**RECORD SET**
◆ ◆ ◆

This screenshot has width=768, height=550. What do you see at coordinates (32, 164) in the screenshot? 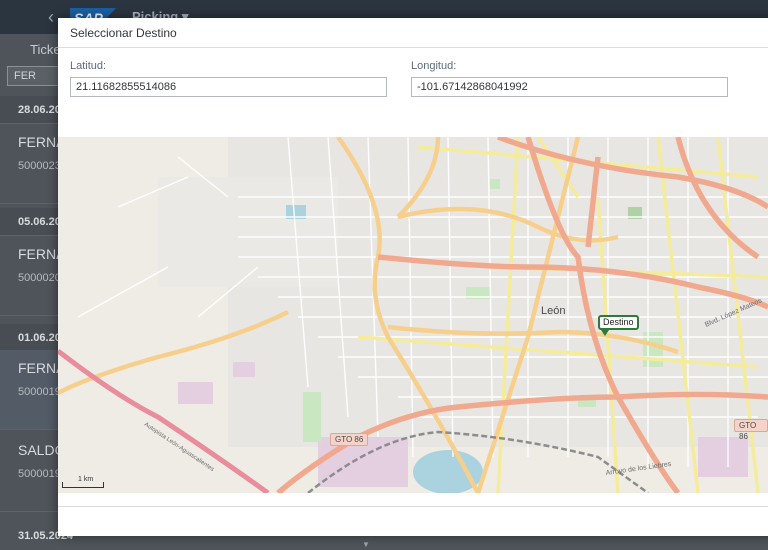
I see `list-item: FERNA 5000023` at bounding box center [32, 164].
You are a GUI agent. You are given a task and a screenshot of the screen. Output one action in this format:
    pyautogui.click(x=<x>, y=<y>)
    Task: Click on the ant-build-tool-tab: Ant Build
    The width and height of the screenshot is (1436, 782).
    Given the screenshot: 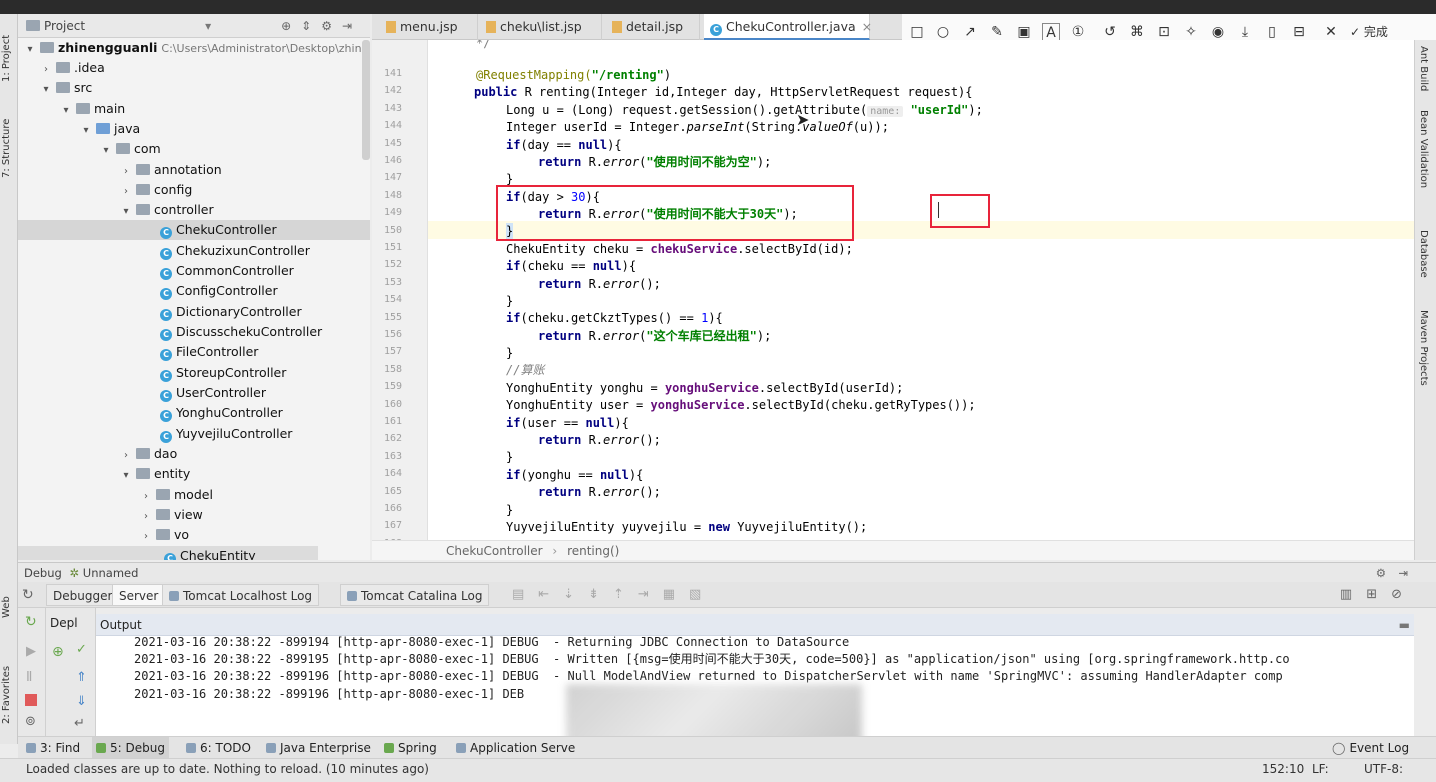 What is the action you would take?
    pyautogui.click(x=1424, y=68)
    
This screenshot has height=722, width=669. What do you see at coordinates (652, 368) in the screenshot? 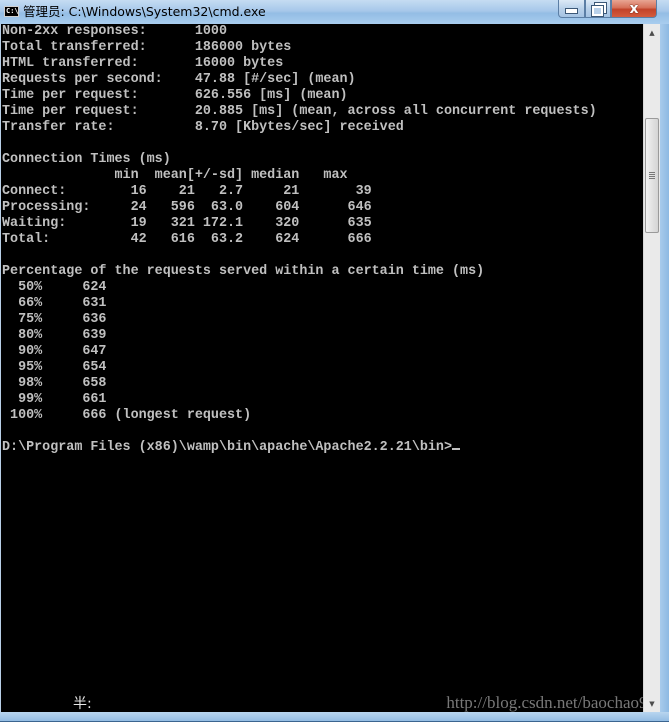
I see `vertical-scrollbar: ▲ ▼` at bounding box center [652, 368].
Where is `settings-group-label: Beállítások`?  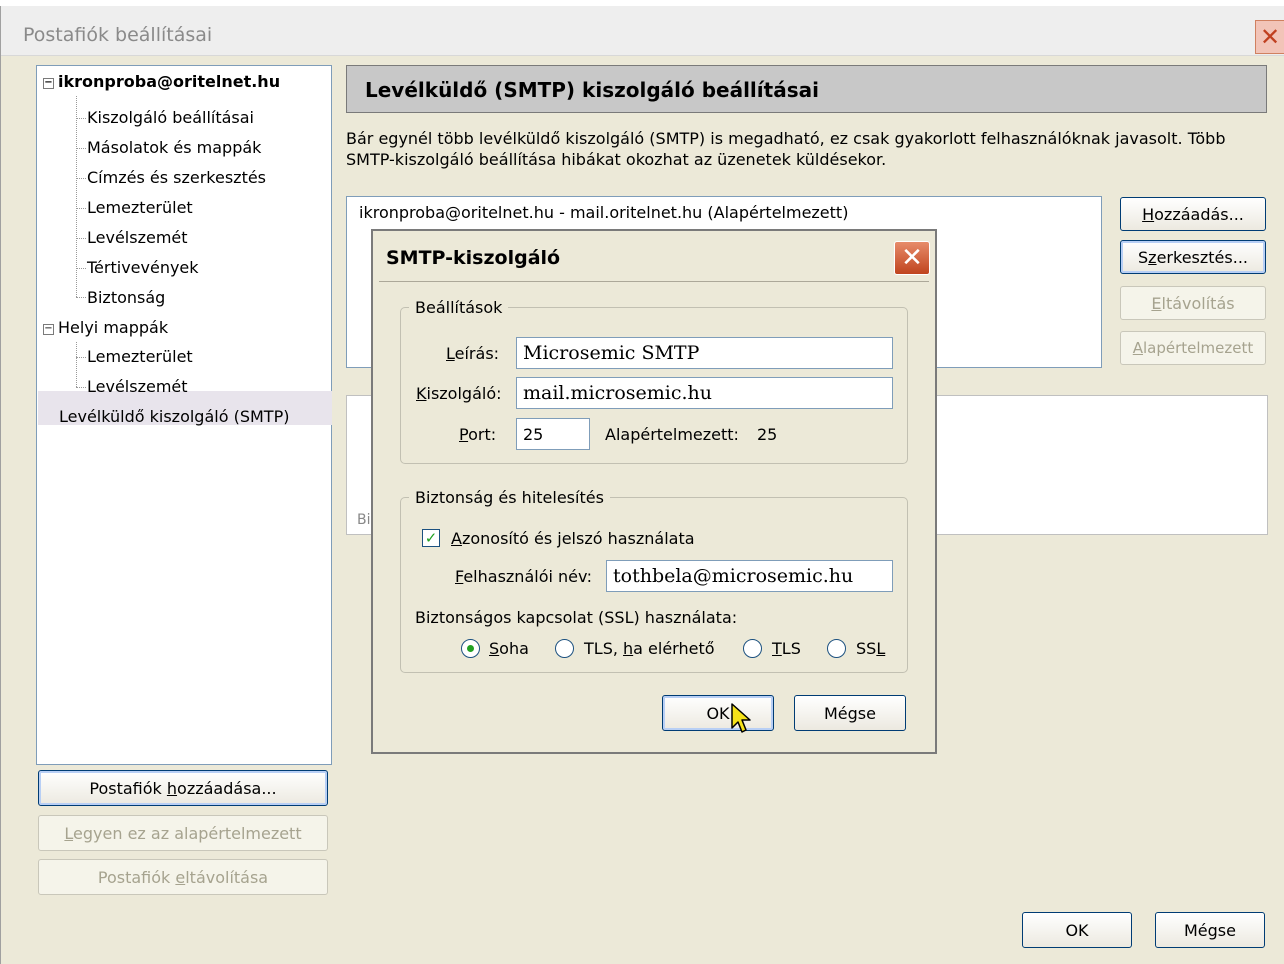
settings-group-label: Beállítások is located at coordinates (459, 308).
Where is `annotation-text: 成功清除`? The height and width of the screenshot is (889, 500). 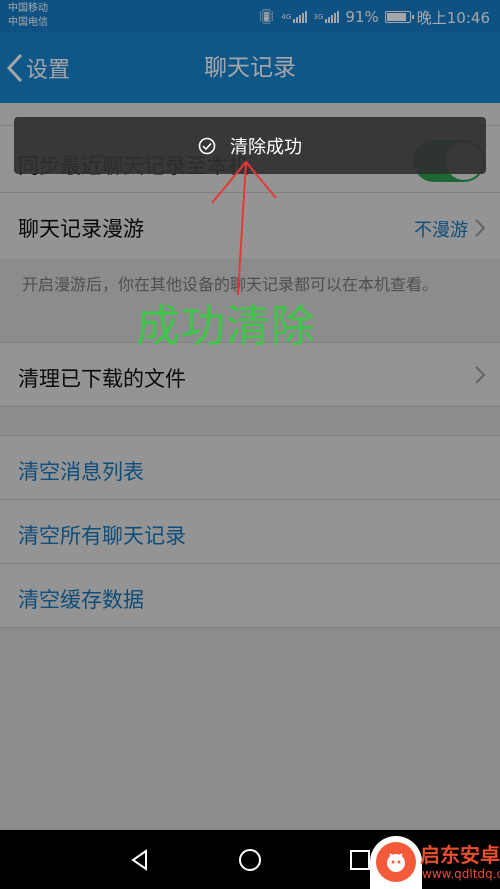
annotation-text: 成功清除 is located at coordinates (226, 326).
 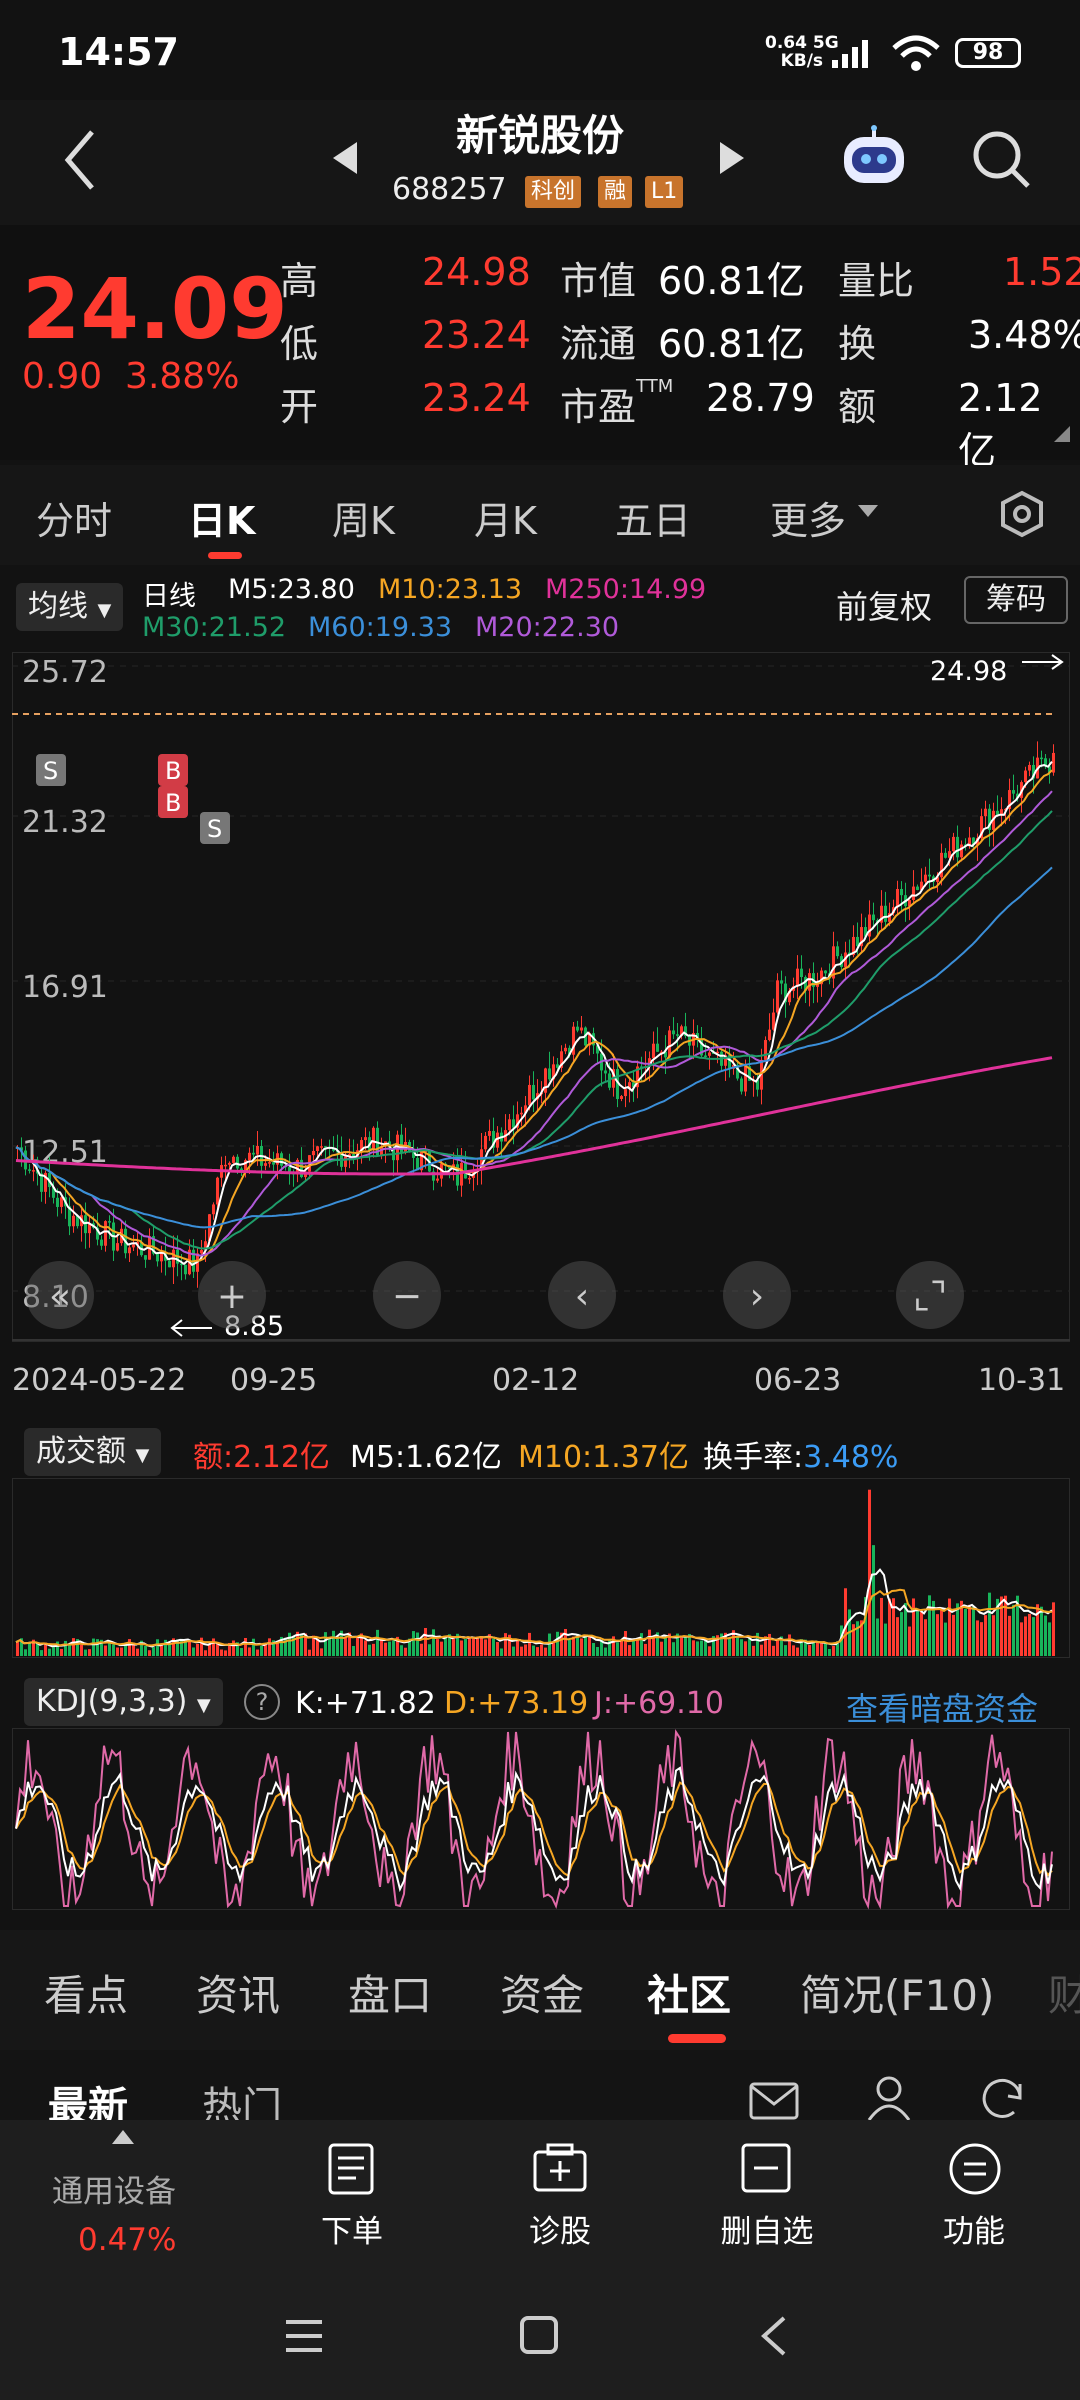 What do you see at coordinates (262, 1702) in the screenshot?
I see `kdj-help-icon: ?` at bounding box center [262, 1702].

◆ ◆ ◆

**ABOUT THIS EXERCISE**
Copy out the data above, starting at the line that contains "is (889, 500)." and ending at the final line, word for word, with the pictures left out.

**TASK SOLUTION**
Where is `annotation-text: 成功清除`? The height and width of the screenshot is (889, 500). 
annotation-text: 成功清除 is located at coordinates (226, 326).
  What do you see at coordinates (262, 1702) in the screenshot?
I see `kdj-help-icon: ?` at bounding box center [262, 1702].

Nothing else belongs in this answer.